(Descripción del problema) Formatea todas las líneas de los ítems siguientes como una lista JSON de cadenas, con una cadena por cada línea. Omite las líneas en blanco.

####

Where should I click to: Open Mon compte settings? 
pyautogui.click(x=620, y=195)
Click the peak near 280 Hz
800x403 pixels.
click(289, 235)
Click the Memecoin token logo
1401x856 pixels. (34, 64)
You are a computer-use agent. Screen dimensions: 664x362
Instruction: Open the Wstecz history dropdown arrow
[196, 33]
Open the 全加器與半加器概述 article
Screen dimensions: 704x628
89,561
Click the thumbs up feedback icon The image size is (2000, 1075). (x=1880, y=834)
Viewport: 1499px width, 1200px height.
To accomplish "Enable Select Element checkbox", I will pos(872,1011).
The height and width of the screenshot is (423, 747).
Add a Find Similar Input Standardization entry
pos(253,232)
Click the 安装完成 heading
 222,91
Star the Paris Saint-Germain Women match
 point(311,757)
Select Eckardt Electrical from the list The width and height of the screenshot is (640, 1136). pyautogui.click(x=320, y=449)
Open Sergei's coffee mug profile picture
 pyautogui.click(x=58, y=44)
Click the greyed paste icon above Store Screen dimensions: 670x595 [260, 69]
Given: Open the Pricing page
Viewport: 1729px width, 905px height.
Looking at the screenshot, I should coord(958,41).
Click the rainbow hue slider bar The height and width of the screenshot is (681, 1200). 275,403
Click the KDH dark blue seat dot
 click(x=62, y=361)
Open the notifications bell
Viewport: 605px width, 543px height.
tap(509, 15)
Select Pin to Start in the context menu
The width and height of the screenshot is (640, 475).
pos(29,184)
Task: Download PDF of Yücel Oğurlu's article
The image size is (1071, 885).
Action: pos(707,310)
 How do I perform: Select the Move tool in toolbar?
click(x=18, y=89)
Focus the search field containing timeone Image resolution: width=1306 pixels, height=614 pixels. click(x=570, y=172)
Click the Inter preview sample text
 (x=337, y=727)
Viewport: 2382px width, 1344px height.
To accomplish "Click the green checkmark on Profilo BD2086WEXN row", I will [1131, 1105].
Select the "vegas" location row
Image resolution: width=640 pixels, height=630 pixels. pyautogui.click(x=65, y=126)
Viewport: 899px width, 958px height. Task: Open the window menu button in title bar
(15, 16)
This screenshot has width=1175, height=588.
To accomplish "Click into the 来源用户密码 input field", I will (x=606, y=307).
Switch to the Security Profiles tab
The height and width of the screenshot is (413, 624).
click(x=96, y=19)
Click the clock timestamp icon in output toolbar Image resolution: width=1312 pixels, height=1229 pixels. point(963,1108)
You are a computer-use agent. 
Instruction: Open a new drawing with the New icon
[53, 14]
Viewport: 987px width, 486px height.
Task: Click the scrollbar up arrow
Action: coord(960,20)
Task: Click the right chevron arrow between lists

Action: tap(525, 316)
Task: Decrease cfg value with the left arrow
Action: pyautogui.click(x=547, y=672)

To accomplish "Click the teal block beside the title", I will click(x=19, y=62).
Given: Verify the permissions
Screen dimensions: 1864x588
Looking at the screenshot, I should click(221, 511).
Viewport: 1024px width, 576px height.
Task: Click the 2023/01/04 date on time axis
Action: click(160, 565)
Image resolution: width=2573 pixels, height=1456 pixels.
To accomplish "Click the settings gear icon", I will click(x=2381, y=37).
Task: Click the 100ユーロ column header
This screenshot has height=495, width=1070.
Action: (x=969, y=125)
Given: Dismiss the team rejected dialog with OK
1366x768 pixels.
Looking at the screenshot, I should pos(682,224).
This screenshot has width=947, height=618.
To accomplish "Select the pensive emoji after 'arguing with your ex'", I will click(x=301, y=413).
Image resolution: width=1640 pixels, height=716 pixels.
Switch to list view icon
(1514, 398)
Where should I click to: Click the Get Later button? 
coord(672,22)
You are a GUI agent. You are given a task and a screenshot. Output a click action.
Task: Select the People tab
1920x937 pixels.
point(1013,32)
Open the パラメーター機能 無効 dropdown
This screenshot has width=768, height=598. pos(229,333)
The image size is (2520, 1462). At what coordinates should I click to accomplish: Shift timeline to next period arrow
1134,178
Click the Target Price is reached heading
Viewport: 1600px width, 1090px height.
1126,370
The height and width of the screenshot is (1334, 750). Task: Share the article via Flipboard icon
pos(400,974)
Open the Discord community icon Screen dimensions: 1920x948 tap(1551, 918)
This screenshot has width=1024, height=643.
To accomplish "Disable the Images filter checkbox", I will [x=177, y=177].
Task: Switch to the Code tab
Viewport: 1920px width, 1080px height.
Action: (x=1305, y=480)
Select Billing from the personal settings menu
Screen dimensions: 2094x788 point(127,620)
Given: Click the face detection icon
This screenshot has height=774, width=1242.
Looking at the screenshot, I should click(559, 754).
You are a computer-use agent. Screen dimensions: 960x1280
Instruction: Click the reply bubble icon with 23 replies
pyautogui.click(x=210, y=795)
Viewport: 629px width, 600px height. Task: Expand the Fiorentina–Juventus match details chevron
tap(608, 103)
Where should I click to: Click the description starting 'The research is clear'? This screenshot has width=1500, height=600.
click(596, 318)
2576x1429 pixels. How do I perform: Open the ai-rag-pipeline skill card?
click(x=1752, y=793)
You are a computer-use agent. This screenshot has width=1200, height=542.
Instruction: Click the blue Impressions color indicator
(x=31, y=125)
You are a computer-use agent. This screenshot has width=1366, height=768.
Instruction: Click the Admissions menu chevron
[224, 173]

####

(Respuesta)
[
  "Where should I click to: Open Mon compte settings? ",
  "pyautogui.click(x=620, y=195)",
  "Click the peak near 280 Hz",
  "800x403 pixels.",
  "click(289, 235)",
  "Click the Memecoin token logo",
  "1401x856 pixels. (34, 64)",
  "You are a computer-use agent. Screen dimensions: 664x362",
  "Instruction: Open the Wstecz history dropdown arrow",
  "[196, 33]",
  "Open the 全加器與半加器概述 article",
  "Screen dimensions: 704x628",
  "89,561",
  "Click the thumbs up feedback icon The image size is (2000, 1075). (x=1880, y=834)",
  "Viewport: 1499px width, 1200px height.",
  "To accomplish \"Enable Select Element checkbox\", I will pos(872,1011).",
  "The height and width of the screenshot is (423, 747).",
  "Add a Find Similar Input Standardization entry",
  "pos(253,232)",
  "Click the 安装完成 heading",
  " 222,91",
  "Star the Paris Saint-Germain Women match",
  " point(311,757)",
  "Select Eckardt Electrical from the list The width and height of the screenshot is (640, 1136). pyautogui.click(x=320, y=449)",
  "Open Sergei's coffee mug profile picture",
  " pyautogui.click(x=58, y=44)",
  "Click the greyed paste icon above Store Screen dimensions: 670x595 [260, 69]",
  "Given: Open the Pricing page",
  "Viewport: 1729px width, 905px height.",
  "Looking at the screenshot, I should coord(958,41).",
  "Click the rainbow hue slider bar The height and width of the screenshot is (681, 1200). 275,403",
  "Click the KDH dark blue seat dot",
  " click(x=62, y=361)",
  "Open the notifications bell",
  "Viewport: 605px width, 543px height.",
  "tap(509, 15)",
  "Select Pin to Start in the context menu",
  "The width and height of the screenshot is (640, 475).",
  "pos(29,184)",
  "Task: Download PDF of Yücel Oğurlu's article",
  "The image size is (1071, 885).",
  "Action: pos(707,310)",
  " How do I perform: Select the Move tool in toolbar?",
  "click(x=18, y=89)",
  "Focus the search field containing timeone Image resolution: width=1306 pixels, height=614 pixels. click(x=570, y=172)",
  "Click the Inter preview sample text",
  " (x=337, y=727)",
  "Viewport: 2382px width, 1344px height.",
  "To accomplish \"Click the green checkmark on Profilo BD2086WEXN row\", I will [1131, 1105].",
  "Select the \"vegas\" location row",
  "Image resolution: width=640 pixels, height=630 pixels. pyautogui.click(x=65, y=126)",
  "Viewport: 899px width, 958px height. Task: Open the window menu button in title bar",
  "(15, 16)",
  "This screenshot has width=1175, height=588.",
  "To accomplish \"Click into the 来源用户密码 input field\", I will (x=606, y=307).",
  "Switch to the Security Profiles tab",
  "The height and width of the screenshot is (413, 624).",
  "click(x=96, y=19)",
  "Click the clock timestamp icon in output toolbar Image resolution: width=1312 pixels, height=1229 pixels. point(963,1108)",
  "You are a computer-use agent. ",
  "Instruction: Open a new drawing with the New icon",
  "[53, 14]",
  "Viewport: 987px width, 486px height.",
  "Task: Click the scrollbar up arrow",
  "Action: coord(960,20)",
  "Task: Click the right chevron arrow between lists",
  "Action: tap(525, 316)",
  "Task: Decrease cfg value with the left arrow",
  "Action: pyautogui.click(x=547, y=672)",
  "To accomplish \"Click the teal block beside the title\", I will click(x=19, y=62).",
  "Given: Verify the permissions",
  "Screen dimensions: 1864x588",
  "Looking at the screenshot, I should click(221, 511).",
  "Viewport: 1024px width, 576px height.",
  "Task: Click the 2023/01/04 date on time axis",
  "Action: click(160, 565)",
  "Image resolution: width=2573 pixels, height=1456 pixels.",
  "To accomplish \"Click the settings gear icon\", I will click(x=2381, y=37).",
  "Task: Click the 100ユーロ column header",
  "This screenshot has height=495, width=1070.",
  "Action: (x=969, y=125)",
  "Given: Dismiss the team rejected dialog with OK",
  "1366x768 pixels.",
  "Looking at the screenshot, I should pos(682,224).",
  "This screenshot has width=947, height=618.",
  "To accomplish \"Select the pensive emoji after 'arguing with your ex'\", I will click(x=301, y=413).",
  "Image resolution: width=1640 pixels, height=716 pixels.",
  "Switch to list view icon",
  "(1514, 398)",
  "Where should I click to: Click the Get Later button? ",
  "coord(672,22)",
  "You are a GUI agent. You are given a task and a screenshot. Output a click action.",
  "Task: Select the People tab",
  "1920x937 pixels.",
  "point(1013,32)",
  "Open the パラメーター機能 無効 dropdown",
  "This screenshot has width=768, height=598. pos(229,333)",
  "The image size is (2520, 1462). At what coordinates should I click to accomplish: Shift timeline to next period arrow",
  "1134,178",
  "Click the Target Price is reached heading",
  "Viewport: 1600px width, 1090px height.",
  "1126,370",
  "The height and width of the screenshot is (1334, 750). Task: Share the article via Flipboard icon",
  "pos(400,974)",
  "Open the Discord community icon Screen dimensions: 1920x948 tap(1551, 918)",
  "This screenshot has width=1024, height=643.",
  "To accomplish \"Disable the Images filter checkbox\", I will [x=177, y=177].",
  "Task: Switch to the Code tab",
  "Viewport: 1920px width, 1080px height.",
  "Action: (x=1305, y=480)",
  "Select Billing from the personal settings menu",
  "Screen dimensions: 2094x788 point(127,620)",
  "Given: Click the face detection icon",
  "This screenshot has height=774, width=1242.",
  "Looking at the screenshot, I should click(559, 754).",
  "You are a computer-use agent. Screen dimensions: 960x1280",
  "Instruction: Click the reply bubble icon with 23 replies",
  "pyautogui.click(x=210, y=795)",
  "Viewport: 629px width, 600px height. Task: Expand the Fiorentina–Juventus match details chevron",
  "tap(608, 103)",
  "Where should I click to: Click the description starting 'The research is clear'? This screenshot has width=1500, height=600.",
  "click(596, 318)",
  "2576x1429 pixels. How do I perform: Open the ai-rag-pipeline skill card?",
  "click(x=1752, y=793)",
  "You are a computer-use agent. This screenshot has width=1200, height=542.",
  "Instruction: Click the blue Impressions color indicator",
  "(x=31, y=125)",
  "You are a computer-use agent. This screenshot has width=1366, height=768.",
  "Instruction: Click the Admissions menu chevron",
  "[224, 173]"
]